Perkara ini telah menjerat lima pihak sebagai tersangka. Mereka antara lain mantan Direktur Utama (Dirut) Perusahaan Umum Daerah (Prumda) Pembangunan Sarana Jaya, Yoory C Pinontoan; Diretur PT. Adonara Propertindo, Tommy Adrian; Wakil Direktur PT. Adonara Propertindo, Anja Runtunewe dan juga menetapkan PT Adonara Propertindo sebagai tersangka korporasi. Serta Direktur PT. Aldira Berkah Abadi Makmur (ABAM) Rudy Hartono Iskandar.
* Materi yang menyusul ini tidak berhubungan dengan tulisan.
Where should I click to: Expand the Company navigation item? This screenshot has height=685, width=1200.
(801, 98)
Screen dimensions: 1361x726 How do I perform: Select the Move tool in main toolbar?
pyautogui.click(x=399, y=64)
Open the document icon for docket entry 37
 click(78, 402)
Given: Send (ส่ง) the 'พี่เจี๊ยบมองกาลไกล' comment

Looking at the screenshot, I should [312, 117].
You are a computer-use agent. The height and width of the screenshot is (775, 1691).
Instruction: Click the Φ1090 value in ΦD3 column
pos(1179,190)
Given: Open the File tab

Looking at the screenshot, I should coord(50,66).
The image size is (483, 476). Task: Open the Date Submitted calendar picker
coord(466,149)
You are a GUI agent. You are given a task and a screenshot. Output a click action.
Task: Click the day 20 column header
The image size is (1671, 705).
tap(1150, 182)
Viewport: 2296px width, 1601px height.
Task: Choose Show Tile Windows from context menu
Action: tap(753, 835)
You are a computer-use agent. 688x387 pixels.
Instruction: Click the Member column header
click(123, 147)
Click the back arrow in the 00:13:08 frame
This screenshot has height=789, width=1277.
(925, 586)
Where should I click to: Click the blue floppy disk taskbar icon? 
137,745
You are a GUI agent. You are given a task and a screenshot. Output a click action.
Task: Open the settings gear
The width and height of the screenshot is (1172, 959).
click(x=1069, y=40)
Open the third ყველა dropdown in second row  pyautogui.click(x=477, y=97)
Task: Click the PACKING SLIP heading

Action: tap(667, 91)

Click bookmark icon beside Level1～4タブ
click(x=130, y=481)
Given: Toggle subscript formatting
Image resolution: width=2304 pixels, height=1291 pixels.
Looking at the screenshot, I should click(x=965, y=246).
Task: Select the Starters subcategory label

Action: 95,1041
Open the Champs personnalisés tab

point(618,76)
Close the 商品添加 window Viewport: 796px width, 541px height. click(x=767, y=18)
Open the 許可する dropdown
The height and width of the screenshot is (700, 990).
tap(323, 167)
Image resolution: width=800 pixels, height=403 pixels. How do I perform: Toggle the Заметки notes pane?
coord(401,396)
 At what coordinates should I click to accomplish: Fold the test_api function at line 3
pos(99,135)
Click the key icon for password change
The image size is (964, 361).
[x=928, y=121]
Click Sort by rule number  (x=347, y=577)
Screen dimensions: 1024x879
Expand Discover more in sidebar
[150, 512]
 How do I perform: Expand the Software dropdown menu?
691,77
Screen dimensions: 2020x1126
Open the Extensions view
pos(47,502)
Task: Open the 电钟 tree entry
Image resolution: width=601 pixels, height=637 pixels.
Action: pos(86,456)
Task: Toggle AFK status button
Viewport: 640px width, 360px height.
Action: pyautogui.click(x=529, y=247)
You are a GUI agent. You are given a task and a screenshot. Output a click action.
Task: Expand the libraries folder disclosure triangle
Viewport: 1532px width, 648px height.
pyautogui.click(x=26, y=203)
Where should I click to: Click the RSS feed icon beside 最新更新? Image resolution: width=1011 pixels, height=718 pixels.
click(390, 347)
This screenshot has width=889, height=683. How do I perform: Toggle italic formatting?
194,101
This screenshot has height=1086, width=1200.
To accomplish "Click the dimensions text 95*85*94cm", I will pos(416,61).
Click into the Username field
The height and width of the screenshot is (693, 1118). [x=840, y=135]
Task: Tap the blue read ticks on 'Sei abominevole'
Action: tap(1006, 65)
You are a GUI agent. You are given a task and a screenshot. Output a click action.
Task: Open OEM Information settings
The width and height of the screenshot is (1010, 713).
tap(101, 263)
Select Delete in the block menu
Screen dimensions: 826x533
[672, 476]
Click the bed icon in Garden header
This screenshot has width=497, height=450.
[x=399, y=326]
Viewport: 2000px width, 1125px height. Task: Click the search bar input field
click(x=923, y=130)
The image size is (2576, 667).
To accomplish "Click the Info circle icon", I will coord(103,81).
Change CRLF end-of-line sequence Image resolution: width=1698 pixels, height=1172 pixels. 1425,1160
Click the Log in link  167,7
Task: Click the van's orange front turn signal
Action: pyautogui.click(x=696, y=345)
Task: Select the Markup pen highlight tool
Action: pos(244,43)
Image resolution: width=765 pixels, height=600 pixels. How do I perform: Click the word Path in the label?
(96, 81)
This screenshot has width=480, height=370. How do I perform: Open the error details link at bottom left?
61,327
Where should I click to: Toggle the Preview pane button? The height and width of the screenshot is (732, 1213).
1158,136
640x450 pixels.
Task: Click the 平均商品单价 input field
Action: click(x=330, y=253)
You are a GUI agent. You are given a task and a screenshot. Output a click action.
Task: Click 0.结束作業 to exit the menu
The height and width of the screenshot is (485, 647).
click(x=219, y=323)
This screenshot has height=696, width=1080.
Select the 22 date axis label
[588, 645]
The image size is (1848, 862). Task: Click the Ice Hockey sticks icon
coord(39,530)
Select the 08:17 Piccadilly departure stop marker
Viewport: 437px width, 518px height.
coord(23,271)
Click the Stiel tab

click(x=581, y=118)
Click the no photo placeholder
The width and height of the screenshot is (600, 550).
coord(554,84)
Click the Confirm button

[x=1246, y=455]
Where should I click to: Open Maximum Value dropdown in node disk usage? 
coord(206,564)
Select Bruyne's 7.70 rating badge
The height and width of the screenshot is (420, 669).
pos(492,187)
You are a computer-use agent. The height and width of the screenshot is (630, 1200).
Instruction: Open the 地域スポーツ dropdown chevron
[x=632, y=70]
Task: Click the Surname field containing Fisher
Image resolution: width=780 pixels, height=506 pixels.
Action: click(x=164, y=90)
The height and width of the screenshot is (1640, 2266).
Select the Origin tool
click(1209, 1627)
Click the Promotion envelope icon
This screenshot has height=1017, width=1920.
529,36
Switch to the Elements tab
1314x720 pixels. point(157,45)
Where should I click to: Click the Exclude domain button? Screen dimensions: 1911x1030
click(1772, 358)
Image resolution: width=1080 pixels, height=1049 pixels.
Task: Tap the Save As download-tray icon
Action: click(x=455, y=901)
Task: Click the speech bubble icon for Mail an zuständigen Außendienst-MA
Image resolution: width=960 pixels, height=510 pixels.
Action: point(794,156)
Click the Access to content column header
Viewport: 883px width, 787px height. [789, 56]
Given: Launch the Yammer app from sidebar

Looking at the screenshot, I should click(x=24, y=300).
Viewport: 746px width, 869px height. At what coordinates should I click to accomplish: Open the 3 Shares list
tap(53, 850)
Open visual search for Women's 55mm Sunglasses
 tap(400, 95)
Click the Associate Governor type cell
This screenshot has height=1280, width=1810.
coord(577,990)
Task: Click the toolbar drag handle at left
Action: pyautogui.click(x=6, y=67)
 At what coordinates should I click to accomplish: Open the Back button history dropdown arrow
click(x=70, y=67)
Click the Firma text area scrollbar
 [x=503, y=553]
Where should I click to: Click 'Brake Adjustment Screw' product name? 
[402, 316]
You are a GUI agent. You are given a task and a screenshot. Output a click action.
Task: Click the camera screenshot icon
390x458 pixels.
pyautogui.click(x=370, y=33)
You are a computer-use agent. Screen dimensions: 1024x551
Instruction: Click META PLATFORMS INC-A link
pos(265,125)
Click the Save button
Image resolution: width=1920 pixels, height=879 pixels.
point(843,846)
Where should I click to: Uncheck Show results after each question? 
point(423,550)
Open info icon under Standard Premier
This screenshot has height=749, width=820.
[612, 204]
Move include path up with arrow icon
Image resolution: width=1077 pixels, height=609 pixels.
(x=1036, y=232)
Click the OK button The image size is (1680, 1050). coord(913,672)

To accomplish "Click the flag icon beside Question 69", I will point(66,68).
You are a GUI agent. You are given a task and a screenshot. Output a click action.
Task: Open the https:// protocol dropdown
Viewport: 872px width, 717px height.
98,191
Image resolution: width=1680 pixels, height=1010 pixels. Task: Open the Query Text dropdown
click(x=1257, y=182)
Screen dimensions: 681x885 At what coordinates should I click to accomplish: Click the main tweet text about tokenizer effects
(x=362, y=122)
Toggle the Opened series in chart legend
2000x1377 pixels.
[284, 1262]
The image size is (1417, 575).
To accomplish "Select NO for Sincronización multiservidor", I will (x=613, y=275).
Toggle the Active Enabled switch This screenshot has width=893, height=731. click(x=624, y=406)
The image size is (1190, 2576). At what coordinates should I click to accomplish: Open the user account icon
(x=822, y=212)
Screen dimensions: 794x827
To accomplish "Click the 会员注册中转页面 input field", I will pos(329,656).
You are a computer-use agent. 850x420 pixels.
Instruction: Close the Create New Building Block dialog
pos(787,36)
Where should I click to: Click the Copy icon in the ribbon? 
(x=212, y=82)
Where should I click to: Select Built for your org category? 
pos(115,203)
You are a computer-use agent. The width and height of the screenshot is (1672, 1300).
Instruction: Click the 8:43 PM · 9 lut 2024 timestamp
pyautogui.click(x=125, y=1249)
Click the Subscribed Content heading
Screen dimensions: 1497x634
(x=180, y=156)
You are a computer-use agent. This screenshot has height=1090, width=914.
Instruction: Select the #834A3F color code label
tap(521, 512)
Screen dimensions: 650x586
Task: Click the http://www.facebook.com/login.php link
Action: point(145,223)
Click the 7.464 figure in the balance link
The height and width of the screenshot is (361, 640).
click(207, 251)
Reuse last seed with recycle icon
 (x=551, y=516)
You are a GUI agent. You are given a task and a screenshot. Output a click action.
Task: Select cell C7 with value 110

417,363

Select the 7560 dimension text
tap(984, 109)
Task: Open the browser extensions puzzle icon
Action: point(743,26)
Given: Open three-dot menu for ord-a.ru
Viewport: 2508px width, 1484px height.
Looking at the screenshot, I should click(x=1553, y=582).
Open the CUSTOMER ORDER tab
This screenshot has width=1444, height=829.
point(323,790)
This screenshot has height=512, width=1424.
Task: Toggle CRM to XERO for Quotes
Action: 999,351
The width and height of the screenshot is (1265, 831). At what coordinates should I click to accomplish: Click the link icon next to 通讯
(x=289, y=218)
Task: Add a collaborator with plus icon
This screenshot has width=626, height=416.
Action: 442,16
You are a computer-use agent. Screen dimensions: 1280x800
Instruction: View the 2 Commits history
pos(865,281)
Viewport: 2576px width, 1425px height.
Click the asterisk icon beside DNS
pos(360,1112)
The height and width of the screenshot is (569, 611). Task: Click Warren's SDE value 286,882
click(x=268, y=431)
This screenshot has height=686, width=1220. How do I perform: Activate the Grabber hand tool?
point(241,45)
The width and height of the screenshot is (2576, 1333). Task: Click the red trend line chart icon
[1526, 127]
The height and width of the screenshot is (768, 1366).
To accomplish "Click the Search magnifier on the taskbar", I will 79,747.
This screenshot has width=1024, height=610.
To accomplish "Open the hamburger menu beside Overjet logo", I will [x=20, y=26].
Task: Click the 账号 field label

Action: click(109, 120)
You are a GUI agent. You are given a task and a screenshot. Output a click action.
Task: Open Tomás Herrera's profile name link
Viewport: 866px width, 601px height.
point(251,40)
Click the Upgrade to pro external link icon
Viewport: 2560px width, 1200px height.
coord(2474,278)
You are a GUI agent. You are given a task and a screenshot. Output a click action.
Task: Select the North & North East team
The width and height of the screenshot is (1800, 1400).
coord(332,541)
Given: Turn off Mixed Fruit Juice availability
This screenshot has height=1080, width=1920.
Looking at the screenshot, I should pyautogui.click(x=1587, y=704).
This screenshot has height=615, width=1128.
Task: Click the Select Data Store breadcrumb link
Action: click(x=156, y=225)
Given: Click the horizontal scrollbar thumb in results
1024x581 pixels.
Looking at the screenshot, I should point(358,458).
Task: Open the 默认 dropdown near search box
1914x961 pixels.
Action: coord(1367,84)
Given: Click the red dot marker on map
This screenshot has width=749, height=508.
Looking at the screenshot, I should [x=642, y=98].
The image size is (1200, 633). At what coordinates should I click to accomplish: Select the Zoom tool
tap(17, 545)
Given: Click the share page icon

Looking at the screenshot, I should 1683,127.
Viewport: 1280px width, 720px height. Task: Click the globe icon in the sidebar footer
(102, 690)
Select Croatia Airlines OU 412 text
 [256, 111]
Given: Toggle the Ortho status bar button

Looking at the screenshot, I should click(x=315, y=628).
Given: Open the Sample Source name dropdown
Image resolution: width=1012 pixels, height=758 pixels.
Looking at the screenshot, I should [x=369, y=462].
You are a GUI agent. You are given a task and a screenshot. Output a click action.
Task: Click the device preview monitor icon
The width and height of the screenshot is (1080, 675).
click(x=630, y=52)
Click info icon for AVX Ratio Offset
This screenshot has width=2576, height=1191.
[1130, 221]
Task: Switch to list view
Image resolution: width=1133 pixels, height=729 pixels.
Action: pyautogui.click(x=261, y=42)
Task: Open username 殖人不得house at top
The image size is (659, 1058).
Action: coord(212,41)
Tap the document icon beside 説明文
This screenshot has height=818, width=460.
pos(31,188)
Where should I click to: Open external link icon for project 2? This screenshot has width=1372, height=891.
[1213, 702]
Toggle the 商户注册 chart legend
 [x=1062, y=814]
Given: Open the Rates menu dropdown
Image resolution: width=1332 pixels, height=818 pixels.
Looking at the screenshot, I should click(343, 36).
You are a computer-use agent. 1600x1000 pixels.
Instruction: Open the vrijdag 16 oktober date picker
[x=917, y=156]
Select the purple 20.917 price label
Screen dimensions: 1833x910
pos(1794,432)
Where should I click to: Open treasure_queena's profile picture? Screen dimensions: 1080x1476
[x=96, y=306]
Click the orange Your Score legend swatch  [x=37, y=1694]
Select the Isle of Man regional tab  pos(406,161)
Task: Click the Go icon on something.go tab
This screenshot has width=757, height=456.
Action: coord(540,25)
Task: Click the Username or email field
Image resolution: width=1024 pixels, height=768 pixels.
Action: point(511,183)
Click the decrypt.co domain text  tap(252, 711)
Kasus ini bermula dari adanya kesepakatan penandatanganan Pengikatan Akta Perjanjian Jual Beli di hadapan notaris yang berlangsung di Kantor Perusahaan Daerah Pembangunan Sarana di hadapan notaris antara pihak pembeli yakni Yoory C Pinontoan selaku Dirut dari Perusahaan Umum Daerah Pembangunan Sarana Jaya dengan pihak penjual yaitu Anja Runtunewe. Hal ini berlangsung pada 8 April 2019.
Selanjutnya masih di waktu yang sama tersebut, juga langsung dilakukan pembayaran sebesar 50 persen atau sekitar sejumlah Rp 108,9 miliar ke rekening bank milik Anja Runtunewe pada Bank DKI.
Selang beberapa waktu kemudian, atas perintah Yoory dilakukan pembayaran oleh Perusahaan Umum Daerah Pembangunan Sarana Jaya kepada Anja Runtunewe sekitar sejumlah Rp 43,5 miliar. Uang miliaran rupiah itu diperuntukan, untuk pelaksanaan pengadaan tanah di Munjul, Cipayung, Jakarta Timur.
PDPSJ diduga dilakukan secara melawan hukum antara lain, tidak adanya kajian kelayakan terhadap objek tanah, tidak dilakukannya kajian appraisal dan tanpa didukung kelengkapan persyaratan sesuai dengan peraturan terkait dan beberapa proses dan tahapan pengadaan tanah juga diduga kuat dilakukan tidak sesuai SOP serta adanya dokumen yang disusun secara backdate.
KPK menduga, perbuatan para tersangka tersebut, telah mengakibatkan kerugian keuangan negara sebesar Rp 152,5 miliar. Atas perbuatannya, para tersangka disangkakan melanggar Pasal 2 ayat (1) atau pasal 3 Undang-Undang Nomor 31 Tahun 1999 tentang Pemberantasan Tindak Pidana Korupsi sebagaimana telah diubah dengan Undang-Undang Nomor 20 Tahun 2001 tentang Perubahan Atas Undang-Undang Nomor 31 Tahun 1999 tentang Pemberantasan Tindak Pidana Korupsi Jo Pasal 55 ayat (1) ke-1 KUHPidana.